(The task): Render the data below as a JSON list of strings, one string per line, and leave out any blank lines.
= = = = = = =
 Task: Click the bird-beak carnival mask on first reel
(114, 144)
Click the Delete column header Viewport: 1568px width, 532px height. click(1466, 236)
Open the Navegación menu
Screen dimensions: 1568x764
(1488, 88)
= = = = = = =
(Result below):
[
  " Task: Click the bird-beak carnival mask on first reel",
  "(114, 144)",
  "Click the Delete column header Viewport: 1568px width, 532px height. click(1466, 236)",
  "Open the Navegación menu",
  "Screen dimensions: 1568x764",
  "(1488, 88)"
]